Given task — Format the items from the line that contains "Expand the Xem thêm dropdown tab" through the line that contains "Action: (528, 228)" as a JSON list of strings, one string per line, with blank lines omitted.

Entries —
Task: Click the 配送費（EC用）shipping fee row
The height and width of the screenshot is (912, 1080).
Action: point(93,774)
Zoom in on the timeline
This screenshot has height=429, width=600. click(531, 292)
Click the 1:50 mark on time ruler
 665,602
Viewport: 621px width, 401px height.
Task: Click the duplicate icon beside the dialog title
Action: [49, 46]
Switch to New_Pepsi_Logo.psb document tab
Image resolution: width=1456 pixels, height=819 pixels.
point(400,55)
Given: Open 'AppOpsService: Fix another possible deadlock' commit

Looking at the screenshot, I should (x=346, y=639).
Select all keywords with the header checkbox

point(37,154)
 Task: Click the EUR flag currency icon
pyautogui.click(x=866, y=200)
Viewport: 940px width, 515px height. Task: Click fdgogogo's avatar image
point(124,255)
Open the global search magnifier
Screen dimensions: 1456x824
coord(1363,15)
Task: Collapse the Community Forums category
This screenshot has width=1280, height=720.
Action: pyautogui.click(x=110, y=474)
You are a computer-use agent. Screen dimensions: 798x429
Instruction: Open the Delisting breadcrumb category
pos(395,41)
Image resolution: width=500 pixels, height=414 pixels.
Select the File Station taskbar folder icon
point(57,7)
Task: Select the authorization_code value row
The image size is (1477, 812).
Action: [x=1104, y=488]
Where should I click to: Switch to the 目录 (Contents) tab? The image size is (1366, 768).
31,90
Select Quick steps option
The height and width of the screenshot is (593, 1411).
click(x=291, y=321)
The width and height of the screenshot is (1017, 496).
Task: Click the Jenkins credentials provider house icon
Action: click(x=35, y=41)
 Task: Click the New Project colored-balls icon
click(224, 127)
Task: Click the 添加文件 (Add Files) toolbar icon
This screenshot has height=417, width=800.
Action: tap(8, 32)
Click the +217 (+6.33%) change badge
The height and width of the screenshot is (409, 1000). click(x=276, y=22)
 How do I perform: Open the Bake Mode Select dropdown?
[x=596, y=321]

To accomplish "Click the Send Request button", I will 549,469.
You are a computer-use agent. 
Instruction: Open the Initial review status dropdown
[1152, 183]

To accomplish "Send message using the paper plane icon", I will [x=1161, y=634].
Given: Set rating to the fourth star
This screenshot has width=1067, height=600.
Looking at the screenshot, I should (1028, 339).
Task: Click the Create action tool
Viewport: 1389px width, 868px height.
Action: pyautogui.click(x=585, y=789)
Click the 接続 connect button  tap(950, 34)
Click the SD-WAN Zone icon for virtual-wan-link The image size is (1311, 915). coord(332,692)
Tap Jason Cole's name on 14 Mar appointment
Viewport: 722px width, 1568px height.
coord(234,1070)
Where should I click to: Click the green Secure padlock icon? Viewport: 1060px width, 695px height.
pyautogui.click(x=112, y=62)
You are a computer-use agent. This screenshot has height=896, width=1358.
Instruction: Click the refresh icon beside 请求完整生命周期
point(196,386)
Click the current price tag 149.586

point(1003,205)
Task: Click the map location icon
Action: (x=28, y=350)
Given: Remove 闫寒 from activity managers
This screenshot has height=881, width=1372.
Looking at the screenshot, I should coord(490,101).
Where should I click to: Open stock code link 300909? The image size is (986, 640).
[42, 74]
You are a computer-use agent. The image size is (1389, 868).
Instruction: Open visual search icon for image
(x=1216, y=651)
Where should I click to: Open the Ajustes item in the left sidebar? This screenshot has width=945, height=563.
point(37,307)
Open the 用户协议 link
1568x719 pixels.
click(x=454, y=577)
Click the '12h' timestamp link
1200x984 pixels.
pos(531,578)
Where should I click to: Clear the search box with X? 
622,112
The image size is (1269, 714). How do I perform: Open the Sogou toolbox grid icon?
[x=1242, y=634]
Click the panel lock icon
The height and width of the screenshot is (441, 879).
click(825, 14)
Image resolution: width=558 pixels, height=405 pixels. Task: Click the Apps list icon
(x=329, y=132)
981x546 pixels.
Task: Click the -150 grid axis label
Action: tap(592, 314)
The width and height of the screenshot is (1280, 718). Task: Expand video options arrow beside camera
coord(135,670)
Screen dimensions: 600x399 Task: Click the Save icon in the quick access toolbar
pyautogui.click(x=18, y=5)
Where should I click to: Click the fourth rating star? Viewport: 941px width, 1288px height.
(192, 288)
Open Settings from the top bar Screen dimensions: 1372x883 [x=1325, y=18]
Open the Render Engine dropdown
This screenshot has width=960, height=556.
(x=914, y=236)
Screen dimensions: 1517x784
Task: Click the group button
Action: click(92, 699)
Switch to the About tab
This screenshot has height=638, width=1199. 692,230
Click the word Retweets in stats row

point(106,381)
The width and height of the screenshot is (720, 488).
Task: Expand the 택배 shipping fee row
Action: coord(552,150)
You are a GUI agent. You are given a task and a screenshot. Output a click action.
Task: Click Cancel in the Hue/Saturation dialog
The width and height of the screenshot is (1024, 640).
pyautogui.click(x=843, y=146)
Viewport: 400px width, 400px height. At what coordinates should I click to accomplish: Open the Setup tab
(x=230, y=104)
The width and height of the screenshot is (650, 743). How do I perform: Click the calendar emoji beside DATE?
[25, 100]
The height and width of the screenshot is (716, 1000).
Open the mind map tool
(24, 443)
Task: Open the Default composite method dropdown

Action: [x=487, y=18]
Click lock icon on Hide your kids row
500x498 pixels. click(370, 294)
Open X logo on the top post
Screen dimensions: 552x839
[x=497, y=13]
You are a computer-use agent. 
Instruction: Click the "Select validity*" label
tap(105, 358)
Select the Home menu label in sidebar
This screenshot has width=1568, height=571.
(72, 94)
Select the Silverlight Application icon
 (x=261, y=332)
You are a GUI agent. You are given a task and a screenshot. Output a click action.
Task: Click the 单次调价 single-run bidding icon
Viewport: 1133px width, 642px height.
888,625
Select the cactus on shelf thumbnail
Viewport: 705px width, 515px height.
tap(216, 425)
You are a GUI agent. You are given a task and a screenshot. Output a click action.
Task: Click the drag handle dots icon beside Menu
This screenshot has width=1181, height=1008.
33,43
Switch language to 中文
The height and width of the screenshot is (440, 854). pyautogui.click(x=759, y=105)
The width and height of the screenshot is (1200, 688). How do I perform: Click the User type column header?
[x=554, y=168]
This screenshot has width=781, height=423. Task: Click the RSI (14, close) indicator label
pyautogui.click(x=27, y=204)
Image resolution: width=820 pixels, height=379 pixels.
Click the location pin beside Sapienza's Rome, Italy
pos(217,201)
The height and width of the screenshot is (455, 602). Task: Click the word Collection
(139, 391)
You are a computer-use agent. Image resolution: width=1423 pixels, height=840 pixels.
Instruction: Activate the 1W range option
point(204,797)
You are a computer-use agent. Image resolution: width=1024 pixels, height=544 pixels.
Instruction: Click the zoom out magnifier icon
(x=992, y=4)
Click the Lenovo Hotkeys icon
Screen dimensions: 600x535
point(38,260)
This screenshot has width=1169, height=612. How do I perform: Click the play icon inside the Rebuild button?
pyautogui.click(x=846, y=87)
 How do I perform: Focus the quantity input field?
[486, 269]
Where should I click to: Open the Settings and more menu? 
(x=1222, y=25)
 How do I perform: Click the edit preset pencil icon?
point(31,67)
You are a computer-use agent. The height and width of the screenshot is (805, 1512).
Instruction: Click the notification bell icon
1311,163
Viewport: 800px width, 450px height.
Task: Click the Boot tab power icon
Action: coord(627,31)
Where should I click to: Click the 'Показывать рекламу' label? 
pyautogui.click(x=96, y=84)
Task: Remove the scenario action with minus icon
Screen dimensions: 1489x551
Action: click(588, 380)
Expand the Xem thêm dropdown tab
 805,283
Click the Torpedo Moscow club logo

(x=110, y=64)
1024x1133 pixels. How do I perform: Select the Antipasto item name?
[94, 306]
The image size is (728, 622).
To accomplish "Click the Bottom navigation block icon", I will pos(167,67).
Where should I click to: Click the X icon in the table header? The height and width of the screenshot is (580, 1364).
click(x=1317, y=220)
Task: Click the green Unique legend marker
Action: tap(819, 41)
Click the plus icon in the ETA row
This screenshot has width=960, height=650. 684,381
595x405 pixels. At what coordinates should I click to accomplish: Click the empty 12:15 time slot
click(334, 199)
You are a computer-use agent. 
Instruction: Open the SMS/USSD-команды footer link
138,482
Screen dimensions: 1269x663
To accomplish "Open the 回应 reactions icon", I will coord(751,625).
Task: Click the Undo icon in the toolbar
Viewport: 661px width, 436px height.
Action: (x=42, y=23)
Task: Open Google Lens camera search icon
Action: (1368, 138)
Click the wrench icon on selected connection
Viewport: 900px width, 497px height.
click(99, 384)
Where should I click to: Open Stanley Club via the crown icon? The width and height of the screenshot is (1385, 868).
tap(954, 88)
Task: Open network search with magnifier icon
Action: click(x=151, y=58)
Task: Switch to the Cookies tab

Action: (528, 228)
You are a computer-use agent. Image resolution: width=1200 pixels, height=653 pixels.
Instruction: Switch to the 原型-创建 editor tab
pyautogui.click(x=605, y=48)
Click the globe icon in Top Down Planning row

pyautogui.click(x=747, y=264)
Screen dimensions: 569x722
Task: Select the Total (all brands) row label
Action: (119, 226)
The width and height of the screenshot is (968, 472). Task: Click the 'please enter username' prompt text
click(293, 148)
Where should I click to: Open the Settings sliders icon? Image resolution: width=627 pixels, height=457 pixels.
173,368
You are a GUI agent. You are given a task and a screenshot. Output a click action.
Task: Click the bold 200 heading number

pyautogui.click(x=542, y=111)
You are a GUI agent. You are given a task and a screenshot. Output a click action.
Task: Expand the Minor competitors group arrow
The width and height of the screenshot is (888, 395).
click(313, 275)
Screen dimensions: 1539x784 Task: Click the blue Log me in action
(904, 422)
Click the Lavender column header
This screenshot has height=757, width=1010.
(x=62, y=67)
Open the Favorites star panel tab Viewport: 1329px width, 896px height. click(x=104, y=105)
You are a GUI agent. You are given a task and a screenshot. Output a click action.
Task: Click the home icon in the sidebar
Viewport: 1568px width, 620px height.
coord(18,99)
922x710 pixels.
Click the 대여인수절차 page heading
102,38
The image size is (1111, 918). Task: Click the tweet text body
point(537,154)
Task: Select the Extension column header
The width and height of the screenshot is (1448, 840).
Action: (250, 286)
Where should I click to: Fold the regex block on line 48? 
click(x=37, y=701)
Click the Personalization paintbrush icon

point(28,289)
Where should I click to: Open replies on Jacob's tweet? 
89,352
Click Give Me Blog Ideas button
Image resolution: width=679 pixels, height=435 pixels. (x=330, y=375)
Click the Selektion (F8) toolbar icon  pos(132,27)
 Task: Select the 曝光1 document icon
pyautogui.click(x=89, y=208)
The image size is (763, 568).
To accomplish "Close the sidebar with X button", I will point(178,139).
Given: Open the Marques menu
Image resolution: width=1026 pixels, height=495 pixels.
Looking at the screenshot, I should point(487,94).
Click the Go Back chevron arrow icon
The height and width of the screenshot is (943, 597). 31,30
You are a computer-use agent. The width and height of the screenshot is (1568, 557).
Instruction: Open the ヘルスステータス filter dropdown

Response to this exercise —
[
  "Expand the Xem thêm dropdown tab",
  " 805,283",
  "Click the Torpedo Moscow club logo",
  "(x=110, y=64)",
  "1024x1133 pixels. How do I perform: Select the Antipasto item name?",
  "[94, 306]",
  "The image size is (728, 622).",
  "To accomplish \"Click the Bottom navigation block icon\", I will pos(167,67).",
  "Where should I click to: Click the X icon in the table header? The height and width of the screenshot is (580, 1364).",
  "click(x=1317, y=220)",
  "Task: Click the green Unique legend marker",
  "Action: tap(819, 41)",
  "Click the plus icon in the ETA row",
  "This screenshot has width=960, height=650. 684,381",
  "595x405 pixels. At what coordinates should I click to accomplish: Click the empty 12:15 time slot",
  "click(334, 199)",
  "You are a computer-use agent. ",
  "Instruction: Open the SMS/USSD-команды footer link",
  "138,482",
  "Screen dimensions: 1269x663",
  "To accomplish \"Open the 回应 reactions icon\", I will coord(751,625).",
  "Task: Click the Undo icon in the toolbar",
  "Viewport: 661px width, 436px height.",
  "Action: (x=42, y=23)",
  "Task: Open Google Lens camera search icon",
  "Action: (1368, 138)",
  "Click the wrench icon on selected connection",
  "Viewport: 900px width, 497px height.",
  "click(99, 384)",
  "Where should I click to: Open Stanley Club via the crown icon? The width and height of the screenshot is (1385, 868).",
  "tap(954, 88)",
  "Task: Open network search with magnifier icon",
  "Action: click(x=151, y=58)",
  "Task: Switch to the Cookies tab",
  "Action: (528, 228)"
]